Ketiganya menolak generalisir yang dilakukan oleh tokoh-tokoh di atas bahwa
semua isnad yang ada dalam literatur hadis abad ketiga hijriah adalah palsu.
Sebagai contoh, Nabia Abbot membuktikan bahwa tradisi menulis hadis sudah
berlangsung sejak masa Nabi saw. Para
sahabat Nabi saw. dikabarkan memiliki koleksi catatan-catatan hadis.
Selain dalam bentuk tulisan, hadis juga diriwayatkan melalui cara oral
berkesinambungan hingga abad ketiga yang merupakan era kanonisasi. Teori ini
diperkuat oleh A’zami yang menemekan bahwa terdapat 60 orang sahabat yang
bertugas sebagai juru catat Nabi saw. Motzki tidak percaya bahwa pemalsuan bisa
terjadi secara sistematis bila melihat hadis-hadis yang populer yang
diriwayatkan melalui jalur yang bervariasi. Pemalsuan sistematis hanya mungkin
terjadi pada hadis-hadis mutawatir. Selebihnya, sangat tidak masuk akal bila
dikatakan ada pemalsuan hadis secara sistematis dan massif. Belum lagi bila
melihat uji kompetensi yang selalu dilakukan oleh para pemburu hadis terhadap
perawi-perawi mereka. Jika saja mereka berniat memalsukan, niscaya akan dipilih
perawi-perawi terpercaya saja. Faktanya, perawi-perawi bermasalah dalam hal
keterpercayaan diapresiasi secara kritis sama dengan perawi-perawi terpercaya.[5]
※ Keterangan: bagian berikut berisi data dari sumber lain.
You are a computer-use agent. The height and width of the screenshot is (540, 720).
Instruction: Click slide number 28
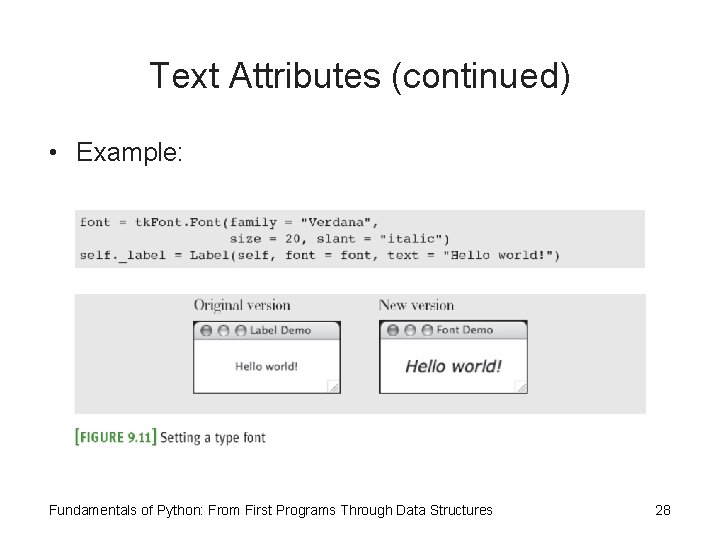click(662, 510)
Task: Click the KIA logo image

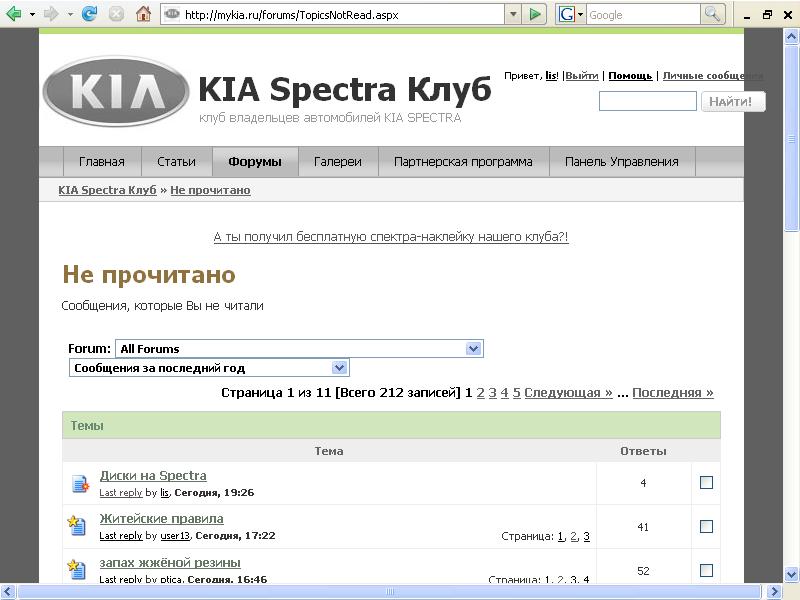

Menurut penulis, pada prinsipnya kelima tokoh skeptik di atas
menggunakan pendekatan yang sama; pendekatan (kritik) sejarah. Kalaupun toh
berbeda, penulis melihat pada aspek yang mereka amati dan cara mereka
memperlakukan aspek-aspek tersebut. Hal ini dibuktikan bahwa mereka melakukan
seleksi sumber dengan memilih sumber yang dianggap paling tua, paling
merepresentasikan zaman yang sedang diteliti. Mereka mengabaikan sumber-sumber
abad ketiga hijriah yang menjadi sandaran utama ulama ahli hadis dan
pendukungnya. Mereka fokus kepada era yang lebih tua, akhir abad kedua hijriah,
awal abad kedua, dan akhir abad pertama hijriah. Ketiga zaman inilah yang
menjadi wilayah operasi analisis mereka. Dimana pada era ini, tidak ada warisan
kitab hadis (dokumen sejarah) yang sampai kepada kita. Mungkin, yang ada
hanyalah kitab-kitab psudo hadis seperti al-Umm, al-Muwattha’, dan beberapa
kitab fiqh yang menggunakan hadis sebagai dasar argumentasinya. Apa yang
disebut kitab hadis sepertinya belum eksis. Ketiadaan dokumen tertulis dari era
ini berakibat pada ketidak-percayaan terhadap hadis-hadis yang konon sudah
beredar pada saat itu. Menurut penulis, pandangan sejarah semacam ini sangat
positivistik karena menekankan bukti (dokumen) empirik. Sebuah cara pandang
yang mendominasi pemikiran Eropa modern dan saat ini mendapat tantangan serius
dari pemikiran post-positivims, post-modern dan dekonstruksi.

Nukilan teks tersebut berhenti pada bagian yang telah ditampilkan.